Recopiez s'il vous plaît l'article sur la visite du bourg médiéval en entier, sans y changer un seul mot.

**ARTICLE:**
----
Le minibus nous conduit au petit bourg fortifié en bord de vallées encaissées. Un moai pascuan est curieusement sculpté sur le parking. Il s’agit d’un véritable monument de l’île de Pâques offert par ses habitants pour les avoir aidés à restaurer leurs propres statues. Il s’agit de la même pierre volcanique là-bas comme ici. Sur le parking du moai qui domine la ville, un petit vieux en débardeur tourne inlassablement, psychotique. Il nous salue et nous fait un sourire mais n’en continue pas moins ses tours de parking obsédants.

Nous allons prendre une bière à l’entrée du bourg, à l’ombre, une sicilienne salée Messina à 5 % d’alcool. Des ragazzi palabrent en VTT ou se lancent vaguement un ballon au pied devant la porte avant de se disperser. Ils sont presque tous habillés en noir, couleur qui semble être à la pointe de la mode en ce moment en Italie – peut-être un uniforme d’une équipe de foot. J’écoute le joli italien chantant d’une petite fille blonde qui parle à sa maman.

Nous effectuons un tour rapide du bourg médiéval car tout est fermé après 17 heures, même les églises. Il n’y a de remarquable qu’une fontaine « a fuso » du XIIIe siècle avec le symbole de chacun des quatre évangélistes.
----
**CONTENU DES DONNÉES:**
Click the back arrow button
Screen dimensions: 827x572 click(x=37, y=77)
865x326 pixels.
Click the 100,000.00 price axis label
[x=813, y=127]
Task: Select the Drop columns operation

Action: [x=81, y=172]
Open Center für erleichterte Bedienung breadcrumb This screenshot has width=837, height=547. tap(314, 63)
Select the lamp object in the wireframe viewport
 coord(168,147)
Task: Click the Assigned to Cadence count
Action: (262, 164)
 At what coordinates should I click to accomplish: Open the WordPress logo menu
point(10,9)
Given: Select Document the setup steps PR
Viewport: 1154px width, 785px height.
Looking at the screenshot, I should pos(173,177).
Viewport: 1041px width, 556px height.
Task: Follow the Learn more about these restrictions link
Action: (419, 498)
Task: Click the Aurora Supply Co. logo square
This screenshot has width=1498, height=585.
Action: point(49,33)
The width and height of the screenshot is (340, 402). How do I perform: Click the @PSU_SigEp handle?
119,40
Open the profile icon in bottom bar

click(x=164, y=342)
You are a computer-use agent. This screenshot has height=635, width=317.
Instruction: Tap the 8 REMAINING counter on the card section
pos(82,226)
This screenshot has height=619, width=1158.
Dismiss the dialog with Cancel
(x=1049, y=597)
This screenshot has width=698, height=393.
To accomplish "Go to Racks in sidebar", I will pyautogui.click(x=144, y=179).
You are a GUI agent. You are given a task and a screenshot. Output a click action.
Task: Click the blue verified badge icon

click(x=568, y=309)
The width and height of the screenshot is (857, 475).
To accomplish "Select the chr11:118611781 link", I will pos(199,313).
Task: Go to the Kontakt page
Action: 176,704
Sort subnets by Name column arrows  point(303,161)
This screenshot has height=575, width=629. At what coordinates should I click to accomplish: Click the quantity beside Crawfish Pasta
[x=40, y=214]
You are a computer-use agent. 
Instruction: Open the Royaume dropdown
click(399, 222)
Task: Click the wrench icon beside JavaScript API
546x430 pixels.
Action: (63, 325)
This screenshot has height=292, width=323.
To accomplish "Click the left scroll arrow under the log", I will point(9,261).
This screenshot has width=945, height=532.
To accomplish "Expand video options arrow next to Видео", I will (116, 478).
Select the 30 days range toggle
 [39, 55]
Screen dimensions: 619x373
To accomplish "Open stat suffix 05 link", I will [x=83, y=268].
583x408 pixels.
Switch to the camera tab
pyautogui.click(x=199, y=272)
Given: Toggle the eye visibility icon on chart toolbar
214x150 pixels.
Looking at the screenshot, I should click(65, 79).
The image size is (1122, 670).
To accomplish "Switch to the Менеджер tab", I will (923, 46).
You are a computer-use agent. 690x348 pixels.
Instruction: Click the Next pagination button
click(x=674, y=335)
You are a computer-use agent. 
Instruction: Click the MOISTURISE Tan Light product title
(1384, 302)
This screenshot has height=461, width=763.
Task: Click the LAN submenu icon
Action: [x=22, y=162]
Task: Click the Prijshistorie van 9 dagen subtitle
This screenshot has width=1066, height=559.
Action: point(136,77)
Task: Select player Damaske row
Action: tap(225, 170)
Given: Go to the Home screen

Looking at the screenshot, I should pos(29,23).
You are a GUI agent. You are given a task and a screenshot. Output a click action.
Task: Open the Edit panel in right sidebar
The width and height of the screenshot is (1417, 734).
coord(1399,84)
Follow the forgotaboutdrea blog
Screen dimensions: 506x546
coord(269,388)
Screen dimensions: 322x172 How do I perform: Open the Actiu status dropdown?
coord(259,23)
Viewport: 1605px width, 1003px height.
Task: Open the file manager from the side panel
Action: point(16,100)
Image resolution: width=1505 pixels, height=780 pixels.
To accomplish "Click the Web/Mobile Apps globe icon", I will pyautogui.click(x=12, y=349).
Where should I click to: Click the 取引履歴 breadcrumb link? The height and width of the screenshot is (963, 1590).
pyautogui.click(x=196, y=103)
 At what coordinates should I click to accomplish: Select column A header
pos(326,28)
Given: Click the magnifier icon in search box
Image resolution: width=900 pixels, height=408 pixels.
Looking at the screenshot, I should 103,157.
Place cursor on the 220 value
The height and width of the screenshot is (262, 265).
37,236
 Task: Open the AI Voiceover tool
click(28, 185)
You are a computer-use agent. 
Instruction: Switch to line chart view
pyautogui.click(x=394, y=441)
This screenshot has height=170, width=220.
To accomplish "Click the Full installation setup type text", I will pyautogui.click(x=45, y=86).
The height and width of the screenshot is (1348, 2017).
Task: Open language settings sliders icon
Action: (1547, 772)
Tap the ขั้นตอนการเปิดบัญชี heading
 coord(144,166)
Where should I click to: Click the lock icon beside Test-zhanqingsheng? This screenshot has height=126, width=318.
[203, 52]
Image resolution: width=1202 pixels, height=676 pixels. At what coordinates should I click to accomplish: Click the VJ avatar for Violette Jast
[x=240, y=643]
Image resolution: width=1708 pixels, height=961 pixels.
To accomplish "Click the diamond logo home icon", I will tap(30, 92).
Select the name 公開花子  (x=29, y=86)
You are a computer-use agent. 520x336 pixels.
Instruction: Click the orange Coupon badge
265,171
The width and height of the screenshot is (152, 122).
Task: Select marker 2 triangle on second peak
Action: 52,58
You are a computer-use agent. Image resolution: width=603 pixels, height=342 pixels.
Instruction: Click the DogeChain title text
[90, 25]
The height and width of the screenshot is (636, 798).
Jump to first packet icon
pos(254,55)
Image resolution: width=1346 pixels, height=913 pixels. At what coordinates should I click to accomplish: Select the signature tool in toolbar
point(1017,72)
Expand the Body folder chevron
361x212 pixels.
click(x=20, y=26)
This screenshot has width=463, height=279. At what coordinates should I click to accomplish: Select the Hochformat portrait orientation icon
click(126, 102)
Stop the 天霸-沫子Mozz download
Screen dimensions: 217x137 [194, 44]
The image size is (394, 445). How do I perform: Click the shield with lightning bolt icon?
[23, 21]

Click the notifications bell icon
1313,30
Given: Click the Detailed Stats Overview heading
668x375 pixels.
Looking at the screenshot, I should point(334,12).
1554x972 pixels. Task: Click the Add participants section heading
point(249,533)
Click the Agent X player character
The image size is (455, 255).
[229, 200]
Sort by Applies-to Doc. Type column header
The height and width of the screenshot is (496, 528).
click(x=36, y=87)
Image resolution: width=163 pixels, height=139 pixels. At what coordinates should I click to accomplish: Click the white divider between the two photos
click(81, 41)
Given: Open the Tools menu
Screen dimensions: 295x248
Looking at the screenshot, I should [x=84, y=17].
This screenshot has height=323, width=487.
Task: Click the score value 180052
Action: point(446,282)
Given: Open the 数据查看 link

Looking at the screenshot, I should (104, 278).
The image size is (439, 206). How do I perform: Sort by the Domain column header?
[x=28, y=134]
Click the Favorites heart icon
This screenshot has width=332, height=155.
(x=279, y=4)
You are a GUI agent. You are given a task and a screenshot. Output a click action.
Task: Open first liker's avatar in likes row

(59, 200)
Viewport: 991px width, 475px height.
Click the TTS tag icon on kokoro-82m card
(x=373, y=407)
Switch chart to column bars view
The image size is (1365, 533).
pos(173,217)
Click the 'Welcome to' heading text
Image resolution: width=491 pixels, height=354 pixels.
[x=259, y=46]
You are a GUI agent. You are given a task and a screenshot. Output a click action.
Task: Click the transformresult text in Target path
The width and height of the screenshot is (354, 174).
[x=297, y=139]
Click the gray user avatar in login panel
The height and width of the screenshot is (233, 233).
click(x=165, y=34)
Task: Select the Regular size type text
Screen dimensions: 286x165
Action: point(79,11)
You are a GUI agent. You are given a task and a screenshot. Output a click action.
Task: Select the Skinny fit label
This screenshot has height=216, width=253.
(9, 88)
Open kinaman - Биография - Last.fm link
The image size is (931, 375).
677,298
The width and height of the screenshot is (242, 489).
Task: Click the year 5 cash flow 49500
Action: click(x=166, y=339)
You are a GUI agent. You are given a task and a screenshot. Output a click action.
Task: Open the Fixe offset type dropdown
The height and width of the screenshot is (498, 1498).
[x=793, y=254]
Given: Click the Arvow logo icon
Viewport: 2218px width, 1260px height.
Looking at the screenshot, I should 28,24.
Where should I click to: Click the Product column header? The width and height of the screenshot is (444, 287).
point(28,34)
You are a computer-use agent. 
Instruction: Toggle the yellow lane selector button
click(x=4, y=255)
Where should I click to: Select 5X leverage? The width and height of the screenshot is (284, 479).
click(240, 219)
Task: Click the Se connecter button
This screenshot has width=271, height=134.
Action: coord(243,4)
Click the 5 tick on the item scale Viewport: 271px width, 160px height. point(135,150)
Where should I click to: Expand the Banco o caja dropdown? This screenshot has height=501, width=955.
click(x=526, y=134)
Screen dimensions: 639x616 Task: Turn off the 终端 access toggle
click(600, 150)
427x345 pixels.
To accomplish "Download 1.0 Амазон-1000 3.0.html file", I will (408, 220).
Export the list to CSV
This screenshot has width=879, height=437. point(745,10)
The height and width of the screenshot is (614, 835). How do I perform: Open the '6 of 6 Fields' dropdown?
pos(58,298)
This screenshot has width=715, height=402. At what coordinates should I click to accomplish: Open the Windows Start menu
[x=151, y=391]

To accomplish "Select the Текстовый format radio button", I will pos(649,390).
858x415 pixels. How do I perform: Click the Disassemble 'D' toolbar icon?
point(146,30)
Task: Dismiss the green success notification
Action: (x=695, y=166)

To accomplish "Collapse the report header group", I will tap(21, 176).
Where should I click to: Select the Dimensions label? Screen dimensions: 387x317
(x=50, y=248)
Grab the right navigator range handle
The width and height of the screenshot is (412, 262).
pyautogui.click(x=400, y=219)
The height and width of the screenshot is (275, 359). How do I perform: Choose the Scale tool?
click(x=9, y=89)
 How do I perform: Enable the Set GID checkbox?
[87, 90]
----
**SOLUTION:**
Le minibus nous conduit au petit bourg fortifié en bord de vallées encaissées. Un moai pascuan est curieusement sculpté sur le parking. Il s’agit d’un véritable monument de l’île de Pâques offert par ses habitants pour les avoir aidés à restaurer leurs propres statues. Il s’agit de la même pierre volcanique là-bas comme ici. Sur le parking du moai qui domine la ville, un petit vieux en débardeur tourne inlassablement, psychotique. Il nous salue et nous fait un sourire mais n’en continue pas moins ses tours de parking obsédants.

Nous allons prendre une bière à l’entrée du bourg, à l’ombre, une sicilienne salée Messina à 5 % d’alcool. Des ragazzi palabrent en VTT ou se lancent vaguement un ballon au pied devant la porte avant de se disperser. Ils sont presque tous habillés en noir, couleur qui semble être à la pointe de la mode en ce moment en Italie – peut-être un uniforme d’une équipe de foot. J’écoute le joli italien chantant d’une petite fille blonde qui parle à sa maman.

Nous effectuons un tour rapide du bourg médiéval car tout est fermé après 17 heures, même les églises. Il n’y a de remarquable qu’une fontaine « a fuso » du XIIIe siècle avec le symbole de chacun des quatre évangélistes.